Work instructions:
List all lines of the data containing the word "menu".

=== Input data ===

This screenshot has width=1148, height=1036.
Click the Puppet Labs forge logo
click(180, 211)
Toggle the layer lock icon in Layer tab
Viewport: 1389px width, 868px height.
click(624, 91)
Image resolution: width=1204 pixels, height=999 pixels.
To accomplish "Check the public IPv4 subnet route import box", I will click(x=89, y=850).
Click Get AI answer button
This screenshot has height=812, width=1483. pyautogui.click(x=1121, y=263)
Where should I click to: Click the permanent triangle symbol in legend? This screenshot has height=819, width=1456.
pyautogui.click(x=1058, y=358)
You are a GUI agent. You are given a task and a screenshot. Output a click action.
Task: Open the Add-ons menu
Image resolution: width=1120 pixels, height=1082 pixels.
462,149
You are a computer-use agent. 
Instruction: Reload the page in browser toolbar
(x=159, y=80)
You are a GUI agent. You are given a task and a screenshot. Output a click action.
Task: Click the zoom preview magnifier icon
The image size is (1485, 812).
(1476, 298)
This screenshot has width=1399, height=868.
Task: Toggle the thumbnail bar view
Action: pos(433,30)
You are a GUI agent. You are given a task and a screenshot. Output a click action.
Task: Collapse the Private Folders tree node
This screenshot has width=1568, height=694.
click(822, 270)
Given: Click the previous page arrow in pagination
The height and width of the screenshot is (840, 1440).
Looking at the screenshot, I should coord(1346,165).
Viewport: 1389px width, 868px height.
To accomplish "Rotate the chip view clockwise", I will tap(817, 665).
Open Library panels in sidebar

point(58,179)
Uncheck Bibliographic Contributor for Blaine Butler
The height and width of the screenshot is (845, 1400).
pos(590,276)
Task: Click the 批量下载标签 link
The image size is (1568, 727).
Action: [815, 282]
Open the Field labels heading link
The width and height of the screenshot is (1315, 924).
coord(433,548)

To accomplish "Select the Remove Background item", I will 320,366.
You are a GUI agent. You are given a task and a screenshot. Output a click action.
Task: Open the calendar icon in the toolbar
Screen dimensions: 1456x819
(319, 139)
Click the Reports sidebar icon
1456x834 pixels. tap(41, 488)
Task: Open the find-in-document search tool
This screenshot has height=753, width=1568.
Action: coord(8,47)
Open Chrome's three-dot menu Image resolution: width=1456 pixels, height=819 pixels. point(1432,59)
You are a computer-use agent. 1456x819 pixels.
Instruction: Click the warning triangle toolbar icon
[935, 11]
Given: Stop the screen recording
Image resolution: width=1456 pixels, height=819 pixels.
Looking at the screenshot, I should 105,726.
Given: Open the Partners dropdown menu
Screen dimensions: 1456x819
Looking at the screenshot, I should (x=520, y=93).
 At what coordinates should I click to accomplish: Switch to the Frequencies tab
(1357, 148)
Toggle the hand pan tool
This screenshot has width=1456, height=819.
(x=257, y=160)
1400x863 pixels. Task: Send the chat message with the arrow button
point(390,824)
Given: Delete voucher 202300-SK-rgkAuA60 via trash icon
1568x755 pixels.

===

Task output:
Task: Open the Add-ons menu
Open Chrome's three-dot menu Image resolution: width=1456 pixels, height=819 pixels. point(1432,59)
Given: Open the Partners dropdown menu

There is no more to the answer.